■ What is required
Reproduce each of the following records verbatim, line by line, with no changes.

....

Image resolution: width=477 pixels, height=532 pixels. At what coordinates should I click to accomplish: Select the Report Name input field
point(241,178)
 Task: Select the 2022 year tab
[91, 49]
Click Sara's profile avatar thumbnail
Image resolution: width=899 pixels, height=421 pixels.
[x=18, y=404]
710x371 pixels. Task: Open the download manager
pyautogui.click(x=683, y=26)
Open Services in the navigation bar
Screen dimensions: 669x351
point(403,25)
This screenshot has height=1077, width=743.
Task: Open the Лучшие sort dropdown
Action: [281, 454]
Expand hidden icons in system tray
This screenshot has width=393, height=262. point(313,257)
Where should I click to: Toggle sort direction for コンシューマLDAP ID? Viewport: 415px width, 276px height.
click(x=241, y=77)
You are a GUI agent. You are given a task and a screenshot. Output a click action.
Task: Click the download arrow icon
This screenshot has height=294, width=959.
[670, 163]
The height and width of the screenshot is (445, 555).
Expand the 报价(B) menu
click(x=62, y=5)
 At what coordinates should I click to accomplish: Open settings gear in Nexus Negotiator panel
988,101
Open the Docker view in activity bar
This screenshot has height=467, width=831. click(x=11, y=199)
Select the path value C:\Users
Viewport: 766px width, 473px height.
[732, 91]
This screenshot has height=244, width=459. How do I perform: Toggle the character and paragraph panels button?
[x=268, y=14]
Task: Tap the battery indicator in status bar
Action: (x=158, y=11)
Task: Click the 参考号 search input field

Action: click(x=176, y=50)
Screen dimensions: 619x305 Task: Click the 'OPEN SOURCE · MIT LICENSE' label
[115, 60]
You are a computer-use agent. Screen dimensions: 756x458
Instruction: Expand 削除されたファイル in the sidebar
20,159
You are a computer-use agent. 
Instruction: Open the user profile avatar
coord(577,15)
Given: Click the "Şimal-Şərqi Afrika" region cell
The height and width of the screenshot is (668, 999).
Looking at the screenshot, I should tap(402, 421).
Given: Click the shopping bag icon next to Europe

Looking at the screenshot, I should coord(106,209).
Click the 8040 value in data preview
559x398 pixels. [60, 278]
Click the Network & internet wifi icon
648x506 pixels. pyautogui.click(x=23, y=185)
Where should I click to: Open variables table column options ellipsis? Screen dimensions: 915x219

....

■ Result
Image resolution: width=477 pixels, height=532 pixels. At what coordinates should I click to accomplish: Select the Report Name input field
point(241,178)
 Task: Select the 2022 year tab
[91, 49]
Click Sara's profile avatar thumbnail
Image resolution: width=899 pixels, height=421 pixels.
[x=18, y=404]
710x371 pixels. Task: Open the download manager
pyautogui.click(x=683, y=26)
Open Services in the navigation bar
Screen dimensions: 669x351
point(403,25)
This screenshot has height=1077, width=743.
Task: Open the Лучшие sort dropdown
Action: [281, 454]
Expand hidden icons in system tray
This screenshot has width=393, height=262. point(313,257)
Where should I click to: Toggle sort direction for コンシューマLDAP ID? Viewport: 415px width, 276px height.
click(x=241, y=77)
You are a GUI agent. You are given a task and a screenshot. Output a click action.
Task: Click the download arrow icon
This screenshot has height=294, width=959.
[670, 163]
The height and width of the screenshot is (445, 555).
Expand the 报价(B) menu
click(x=62, y=5)
 At what coordinates should I click to accomplish: Open settings gear in Nexus Negotiator panel
988,101
Open the Docker view in activity bar
This screenshot has height=467, width=831. click(x=11, y=199)
Select the path value C:\Users
Viewport: 766px width, 473px height.
[732, 91]
This screenshot has height=244, width=459. How do I perform: Toggle the character and paragraph panels button?
[x=268, y=14]
Task: Tap the battery indicator in status bar
Action: (x=158, y=11)
Task: Click the 参考号 search input field

Action: click(x=176, y=50)
Screen dimensions: 619x305 Task: Click the 'OPEN SOURCE · MIT LICENSE' label
[115, 60]
You are a computer-use agent. Screen dimensions: 756x458
Instruction: Expand 削除されたファイル in the sidebar
20,159
You are a computer-use agent. 
Instruction: Open the user profile avatar
coord(577,15)
Given: Click the "Şimal-Şərqi Afrika" region cell
The height and width of the screenshot is (668, 999).
Looking at the screenshot, I should tap(402, 421).
Given: Click the shopping bag icon next to Europe

Looking at the screenshot, I should coord(106,209).
Click the 8040 value in data preview
559x398 pixels. [60, 278]
Click the Network & internet wifi icon
648x506 pixels. pyautogui.click(x=23, y=185)
Where should I click to: Open variables table column options ellipsis? Screen dimensions: 915x219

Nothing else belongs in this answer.